**Çalışma Yönergeleri:**
a – İşçiler için 2020 yılını değerlendiren metinde "İşçiler bu süreçte" sözleriyle başlayan paragrafı, temel bilgilerini koruyarak madde listesi hâline getirin.
b – İşçiler için 2020 yılını değerlendiren metne göre 2020 yılı emekçiler için hangi olaylarla geçmiştir?
#### Okuma Metni ####
2020 işçiler için nasıl geçti?

2020, bir yandan emekçiler için ağır geçerken, diğer yandan birlikte hareket ederek haklarını kazandığını da gösteren bir yıl oldu.

Selahattin Kural

2020 yılını geride bıraktık. Bu yıl, emekçilerin pek de hatırlamak istemeyeceği şekilde, deprem, dünyayı etkisi altına alan salgın hastalık ve süre gelen ekonomik krizle geçti.

Özellikle son birkaç yıldır; her geçen yıl, hatırlanmak istemeyen bir yıl olarak anılıyor. Nedeniyse basit: kapitalizmin yaşadığı krizin dünya emekçileri üzerinde yarattığı etki, patronların tüm dünyada krizi fırsata çevirme pervasızlığı, daha fazla sömürünün gazına basma, kontrolsüz bir şekilde işçi haklarına saldırma…

Tüm bu başlıklar, var olan ekonomik krizde emekçilerin üzerine ağır bir şekilde inerken, 2020’nin henüz başlarında yaşanan pandeminin etkisiyle krize çarpan etkisi yaparak işçiler üzerinde ağır tahribatlar bıraktı.

İşçiler bu süreçte, daha çok maaşların ödenmemesi, iş koşullarının sağlıksız ve ağır olması, mobbing, iş cinayetleri, salgına karşı önlemler alınmaması gibi sorunlarla karşılaştı. Tüm bu başlıklara karşı emekçiler birlikte mücadele ederek patronlara geri adım attırdığı pek çok örnek sergiledi.

Ülkede yaşanan karamsar tabloya rağmen 2020’nin umut verici yanıysa işçi sınıfının tüm bu karabulutları dağıtmak için verdiği mücadeledir. Yaşanan sorunlara karşı işçiler birlikte hareket etmenin yollarını ararken, dayanışmayı büyüttü, işyerlerinde veya sektörlerinde yaşadıkları hak gasplarına karşı mücadele ederek kazanımlar elde etti.
#### Verilen Öğeler ####
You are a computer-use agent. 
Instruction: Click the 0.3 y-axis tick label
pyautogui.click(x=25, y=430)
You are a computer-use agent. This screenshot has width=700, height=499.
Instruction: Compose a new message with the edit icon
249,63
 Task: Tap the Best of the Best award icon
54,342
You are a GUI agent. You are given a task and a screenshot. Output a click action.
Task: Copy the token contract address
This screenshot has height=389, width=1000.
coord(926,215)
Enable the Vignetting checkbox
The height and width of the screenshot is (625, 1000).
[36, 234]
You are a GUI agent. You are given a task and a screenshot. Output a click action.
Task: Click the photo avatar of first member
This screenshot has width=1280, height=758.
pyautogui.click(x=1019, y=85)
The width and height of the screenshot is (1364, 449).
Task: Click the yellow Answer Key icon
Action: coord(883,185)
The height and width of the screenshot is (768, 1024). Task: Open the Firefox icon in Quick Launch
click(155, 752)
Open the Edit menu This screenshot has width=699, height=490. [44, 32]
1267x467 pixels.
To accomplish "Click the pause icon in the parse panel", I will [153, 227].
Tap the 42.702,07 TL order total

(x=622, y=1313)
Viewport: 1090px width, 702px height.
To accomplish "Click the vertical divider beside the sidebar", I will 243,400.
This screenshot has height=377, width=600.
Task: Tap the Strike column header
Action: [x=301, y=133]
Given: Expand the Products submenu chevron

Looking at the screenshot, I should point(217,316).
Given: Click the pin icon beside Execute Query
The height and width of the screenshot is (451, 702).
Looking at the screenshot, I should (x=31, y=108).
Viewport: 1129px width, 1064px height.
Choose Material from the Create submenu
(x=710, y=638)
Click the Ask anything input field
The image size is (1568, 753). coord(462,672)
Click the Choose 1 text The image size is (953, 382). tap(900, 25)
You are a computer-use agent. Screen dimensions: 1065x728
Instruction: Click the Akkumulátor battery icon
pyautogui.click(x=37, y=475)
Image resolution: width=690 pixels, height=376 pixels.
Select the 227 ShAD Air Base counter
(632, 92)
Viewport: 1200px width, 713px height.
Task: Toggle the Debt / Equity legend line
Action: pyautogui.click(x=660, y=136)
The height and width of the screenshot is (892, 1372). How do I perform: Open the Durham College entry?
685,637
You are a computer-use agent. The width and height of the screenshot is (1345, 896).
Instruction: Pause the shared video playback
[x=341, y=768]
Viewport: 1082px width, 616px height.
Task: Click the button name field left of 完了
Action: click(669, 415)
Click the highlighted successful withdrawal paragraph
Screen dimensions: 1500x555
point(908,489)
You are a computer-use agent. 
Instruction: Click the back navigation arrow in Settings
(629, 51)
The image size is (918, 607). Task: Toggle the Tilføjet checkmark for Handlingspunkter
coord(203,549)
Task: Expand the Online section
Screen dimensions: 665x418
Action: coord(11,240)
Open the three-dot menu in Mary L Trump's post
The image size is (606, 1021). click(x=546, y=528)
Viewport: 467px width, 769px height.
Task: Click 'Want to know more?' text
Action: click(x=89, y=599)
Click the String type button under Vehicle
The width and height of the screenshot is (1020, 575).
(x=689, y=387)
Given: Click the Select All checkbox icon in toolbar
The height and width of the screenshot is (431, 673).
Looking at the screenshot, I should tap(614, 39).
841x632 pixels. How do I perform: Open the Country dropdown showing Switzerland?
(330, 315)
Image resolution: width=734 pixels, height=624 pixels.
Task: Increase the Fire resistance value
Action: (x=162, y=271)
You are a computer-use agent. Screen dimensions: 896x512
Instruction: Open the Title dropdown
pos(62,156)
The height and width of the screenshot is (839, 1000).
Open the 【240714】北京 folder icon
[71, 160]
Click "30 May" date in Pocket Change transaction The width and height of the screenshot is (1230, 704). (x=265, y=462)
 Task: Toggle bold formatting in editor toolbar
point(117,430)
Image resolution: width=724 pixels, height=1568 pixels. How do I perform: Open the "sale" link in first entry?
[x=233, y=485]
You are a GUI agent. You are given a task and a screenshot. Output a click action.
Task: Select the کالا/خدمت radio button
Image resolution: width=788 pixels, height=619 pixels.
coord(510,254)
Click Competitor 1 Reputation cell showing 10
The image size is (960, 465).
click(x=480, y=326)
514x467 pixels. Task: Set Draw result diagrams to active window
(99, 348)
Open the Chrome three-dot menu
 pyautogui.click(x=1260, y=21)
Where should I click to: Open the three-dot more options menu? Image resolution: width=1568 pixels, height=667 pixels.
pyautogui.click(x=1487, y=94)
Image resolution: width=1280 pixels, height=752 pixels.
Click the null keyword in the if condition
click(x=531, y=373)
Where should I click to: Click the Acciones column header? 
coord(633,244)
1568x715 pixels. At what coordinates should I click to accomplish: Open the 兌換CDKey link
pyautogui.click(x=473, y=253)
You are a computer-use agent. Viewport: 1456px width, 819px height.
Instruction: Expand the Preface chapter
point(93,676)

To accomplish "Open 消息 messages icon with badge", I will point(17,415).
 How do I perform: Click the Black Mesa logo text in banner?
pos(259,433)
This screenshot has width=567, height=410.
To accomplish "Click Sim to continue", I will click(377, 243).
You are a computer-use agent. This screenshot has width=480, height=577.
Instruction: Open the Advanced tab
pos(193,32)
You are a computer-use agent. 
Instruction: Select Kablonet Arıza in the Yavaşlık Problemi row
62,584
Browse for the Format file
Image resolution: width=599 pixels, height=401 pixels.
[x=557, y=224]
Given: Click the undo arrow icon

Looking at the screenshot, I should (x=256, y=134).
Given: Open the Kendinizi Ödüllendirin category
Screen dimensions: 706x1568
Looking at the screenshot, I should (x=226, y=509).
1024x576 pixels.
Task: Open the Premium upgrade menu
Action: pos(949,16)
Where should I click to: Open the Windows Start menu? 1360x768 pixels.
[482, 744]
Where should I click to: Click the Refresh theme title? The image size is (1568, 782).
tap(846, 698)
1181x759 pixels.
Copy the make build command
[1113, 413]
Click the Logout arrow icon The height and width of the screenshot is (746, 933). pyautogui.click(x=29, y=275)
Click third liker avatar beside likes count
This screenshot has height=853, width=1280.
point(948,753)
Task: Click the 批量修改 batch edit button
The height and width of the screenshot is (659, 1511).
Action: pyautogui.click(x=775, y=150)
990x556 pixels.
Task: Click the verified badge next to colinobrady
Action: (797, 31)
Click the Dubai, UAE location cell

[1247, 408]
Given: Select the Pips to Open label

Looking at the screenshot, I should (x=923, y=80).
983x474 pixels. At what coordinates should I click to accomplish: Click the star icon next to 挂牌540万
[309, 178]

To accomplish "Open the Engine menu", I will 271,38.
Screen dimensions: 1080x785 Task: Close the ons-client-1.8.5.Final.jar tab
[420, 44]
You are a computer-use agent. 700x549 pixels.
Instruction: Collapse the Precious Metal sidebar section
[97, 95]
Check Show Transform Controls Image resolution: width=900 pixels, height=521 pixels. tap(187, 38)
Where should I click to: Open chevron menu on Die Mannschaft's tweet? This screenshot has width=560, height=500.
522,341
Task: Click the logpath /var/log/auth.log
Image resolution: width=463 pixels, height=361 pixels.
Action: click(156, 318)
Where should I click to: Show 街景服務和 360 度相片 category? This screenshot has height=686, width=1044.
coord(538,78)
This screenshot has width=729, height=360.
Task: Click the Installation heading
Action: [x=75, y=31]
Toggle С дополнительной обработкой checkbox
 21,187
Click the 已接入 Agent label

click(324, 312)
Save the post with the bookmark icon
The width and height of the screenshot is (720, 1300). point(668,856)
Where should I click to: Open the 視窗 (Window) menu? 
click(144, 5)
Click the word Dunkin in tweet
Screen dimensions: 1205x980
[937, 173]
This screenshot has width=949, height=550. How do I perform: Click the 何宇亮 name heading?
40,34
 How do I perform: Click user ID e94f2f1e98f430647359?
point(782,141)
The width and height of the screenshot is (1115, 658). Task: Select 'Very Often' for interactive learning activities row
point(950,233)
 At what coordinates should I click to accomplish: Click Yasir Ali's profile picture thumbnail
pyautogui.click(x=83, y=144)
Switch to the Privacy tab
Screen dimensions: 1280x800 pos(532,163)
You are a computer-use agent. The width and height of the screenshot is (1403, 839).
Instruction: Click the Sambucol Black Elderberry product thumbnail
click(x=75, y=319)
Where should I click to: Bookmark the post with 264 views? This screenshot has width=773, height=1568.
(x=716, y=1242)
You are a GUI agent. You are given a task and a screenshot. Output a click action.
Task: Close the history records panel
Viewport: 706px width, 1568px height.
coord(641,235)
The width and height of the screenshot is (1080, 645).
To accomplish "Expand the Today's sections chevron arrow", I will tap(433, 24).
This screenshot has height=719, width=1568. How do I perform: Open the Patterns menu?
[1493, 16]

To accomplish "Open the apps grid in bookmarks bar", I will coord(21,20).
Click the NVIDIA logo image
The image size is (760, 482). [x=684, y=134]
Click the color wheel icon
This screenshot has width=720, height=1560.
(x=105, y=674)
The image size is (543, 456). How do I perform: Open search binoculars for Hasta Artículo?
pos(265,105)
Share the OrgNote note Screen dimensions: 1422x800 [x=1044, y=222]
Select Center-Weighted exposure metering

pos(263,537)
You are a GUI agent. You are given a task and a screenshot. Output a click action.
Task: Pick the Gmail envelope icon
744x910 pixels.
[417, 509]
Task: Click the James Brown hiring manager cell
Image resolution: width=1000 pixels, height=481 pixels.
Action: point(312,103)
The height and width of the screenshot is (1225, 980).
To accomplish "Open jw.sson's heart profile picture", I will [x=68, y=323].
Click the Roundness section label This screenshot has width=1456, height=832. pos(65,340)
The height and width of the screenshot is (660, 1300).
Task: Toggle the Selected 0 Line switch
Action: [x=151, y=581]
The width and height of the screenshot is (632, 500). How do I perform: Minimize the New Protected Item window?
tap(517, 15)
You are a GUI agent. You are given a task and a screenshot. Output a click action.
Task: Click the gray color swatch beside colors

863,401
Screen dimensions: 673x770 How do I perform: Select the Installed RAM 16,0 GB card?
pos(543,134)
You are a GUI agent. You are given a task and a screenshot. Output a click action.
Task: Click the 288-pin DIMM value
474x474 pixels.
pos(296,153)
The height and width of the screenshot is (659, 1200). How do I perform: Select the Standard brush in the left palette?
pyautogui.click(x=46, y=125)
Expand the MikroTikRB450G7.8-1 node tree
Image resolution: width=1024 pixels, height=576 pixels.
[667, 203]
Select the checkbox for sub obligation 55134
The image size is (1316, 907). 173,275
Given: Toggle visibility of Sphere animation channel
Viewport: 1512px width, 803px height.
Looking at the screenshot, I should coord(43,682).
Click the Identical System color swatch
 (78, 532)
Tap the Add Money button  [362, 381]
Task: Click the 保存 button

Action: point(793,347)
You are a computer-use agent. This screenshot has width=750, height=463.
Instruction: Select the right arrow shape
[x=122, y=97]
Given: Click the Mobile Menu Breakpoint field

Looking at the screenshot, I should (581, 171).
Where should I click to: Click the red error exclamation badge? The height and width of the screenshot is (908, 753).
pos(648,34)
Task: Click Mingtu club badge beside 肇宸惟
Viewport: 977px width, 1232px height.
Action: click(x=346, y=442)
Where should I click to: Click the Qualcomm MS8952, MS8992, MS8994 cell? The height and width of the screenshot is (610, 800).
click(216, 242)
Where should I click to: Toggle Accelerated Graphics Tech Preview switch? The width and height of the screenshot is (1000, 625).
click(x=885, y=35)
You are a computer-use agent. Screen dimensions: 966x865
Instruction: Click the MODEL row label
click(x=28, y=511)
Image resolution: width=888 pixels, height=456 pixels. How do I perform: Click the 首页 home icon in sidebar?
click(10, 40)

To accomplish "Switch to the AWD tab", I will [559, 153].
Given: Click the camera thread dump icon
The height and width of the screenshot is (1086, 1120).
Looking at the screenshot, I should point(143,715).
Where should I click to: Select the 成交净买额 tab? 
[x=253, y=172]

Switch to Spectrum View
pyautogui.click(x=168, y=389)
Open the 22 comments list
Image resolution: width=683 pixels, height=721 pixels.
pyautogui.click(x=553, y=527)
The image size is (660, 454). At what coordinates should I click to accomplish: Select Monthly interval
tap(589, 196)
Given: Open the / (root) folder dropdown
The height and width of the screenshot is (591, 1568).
####
**Alıştırma Yanıtları:**
a –
- İşçilerin karşılaştığı sorunlar: maaşların ödenmemesi, sağlıksız ve ağır iş koşulları, mobbing, iş cinayetleri, salgına karşı önlem alınmaması.
- Emekçiler bu sorunlara karşı birlikte mücadele etti.
- Bu mücadeleyle patronlara pek çok kez geri adım attırdılar.

b – Deprem, dünyayı etkisi altına alan salgın hastalık ve süren ekonomik krizle geçmiştir.